On Osprey:
Posted on InsideDefense.com: June 20, 2014
A closely held Navy assessment of the MV-22's performance during a 2013 aircraft carrier logistics exercise concludes the tilt-rotor Osprey is well suited to the carrier on-board delivery mission, a finding that could influence the shape of the service's upcoming competition to recapitalize its aging C-2A Greyhound fleet.
The MV-22 program office, in a statutorily required report updating Congress on V-22 cost and schedule issues, revealed the bottom-line finding of a "military utility assessment" prepared last year following a six-day sustainment exercise on the Harry S. Truman (CVN-75) off the Florida coast.
"The V-22 demonstrated an effective, flexible, and safe capability to conduct the COD mission with no modifications and no adverse impact to cyclic flight operations," the MUA states, as quoted by the V-22 program office in a December 2013 Selected Acquisition Report sent to Congress in April.
The COD mission is to provide high-priority transport of personnel, supplies, critically needed cargo -- such as replacement parts -- and mail from shore to an aircraft carrier.
At the request last year of the director of air warfare on the Navy staff (N98), Naval Air Forces Atlantic conducted the military utility assessment in mid-June 2013, dispatching two MV-22s to assess the Osprey's impact on the carrier flight deck and on flight operations while executing the carrier on-board delivery mission in support of a nuclear aircraft carrier.
A goal was to assess how MV-22s executed the COD mission in an operationally representative situation, particularly with high-tempo flight-deck operations -- which averaged about 98 sorties daily during the exercise, according to a government source.
The office that commissioned the assessment -- N98 -- has been at the center of the Navy's "Airborne Resupply/Logistics for Seabasing" analysis of alternatives through which the service has explored, among other things, concepts for a manned, carrier-suitable logistics aircraft to replace the capability provided by the C-2A as soon as 2026.
Northrop Grumman, the original builder of the C-2A, has proposed a modernized replacement that leverages improvements incorporated in the E-2D Advanced Hawkeye, one of the Navy's largest current acquisition efforts.
To date, the Navy has not divulged details of the MUA or indicated how last summer's assessment is affecting plans to modernize the C-2 fleet.
"Any OPNAV decisions related to the MUA are still pending," Cmdr. Mike Kafka, a spokesman for Naval Air Forces Atlantic, told InsideDefense.com.

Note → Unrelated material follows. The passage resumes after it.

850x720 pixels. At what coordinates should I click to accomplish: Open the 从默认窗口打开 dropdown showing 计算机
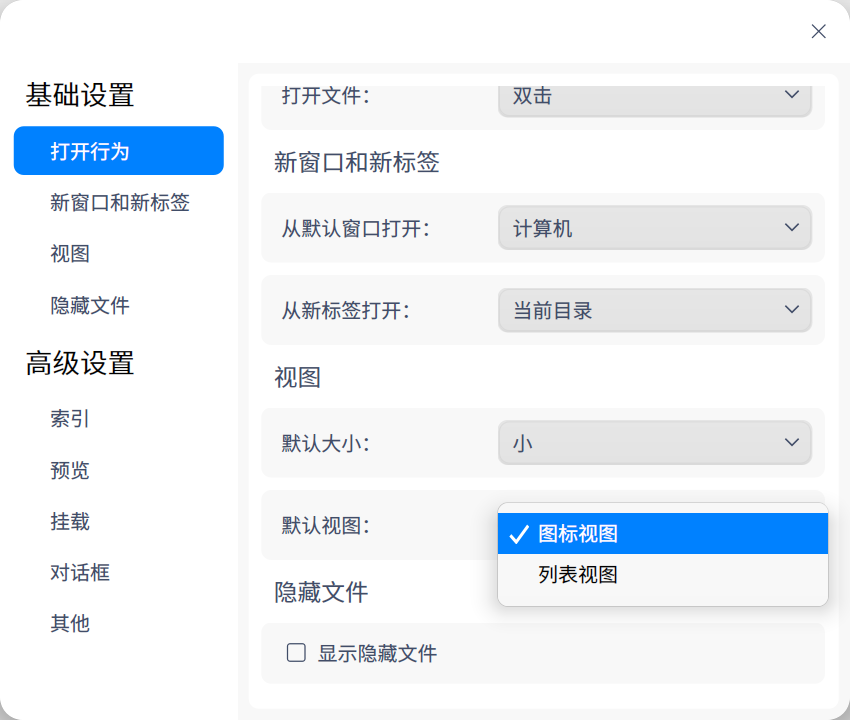(654, 229)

Interested lawmakers, however, want to see the full MUA report and the associated AR/LS analysis of alternatives. The House Armed Services tactical air and land forces subcommittee this spring directed the Navy to produce both no later than this fall.
"The committee understands that the Department of the Navy has conducted an assessment of whether the MV-22 could be used to replace the C-2A Greyhound aircraft currently performing the carrier on-board delivery (COD) mission for the Department of the Navy," the subcommittee said in a report on the fiscal year 2015 House defense authorization bill. "The committee further understands that the MV-22's unique combination of speed, range, and vertical agility creates possibilities for transforming the way that carrier on-board delivery is accomplished."
The Navy plans to spend nearly $340 million between FY-15 and FY-19 on a carrier on-board delivery follow-on program, including $8.8 million in FY-15, $19.2 million in FY-16, $73.7 million in FY-17, $100 million in FY-18 and $135 million in FY-19.
FY-15 funding would be used to begin "the process to approve the programmatic documentation required to enter Milestone B in FY-16," the Navy's budget request states, referring to a plan to select an aircraft in FY-16 to perform the medium-lift, long-range logistics mission. In April, Inside the Navy reported the service was contemplating a two-year delay to this plan due to budget constraints.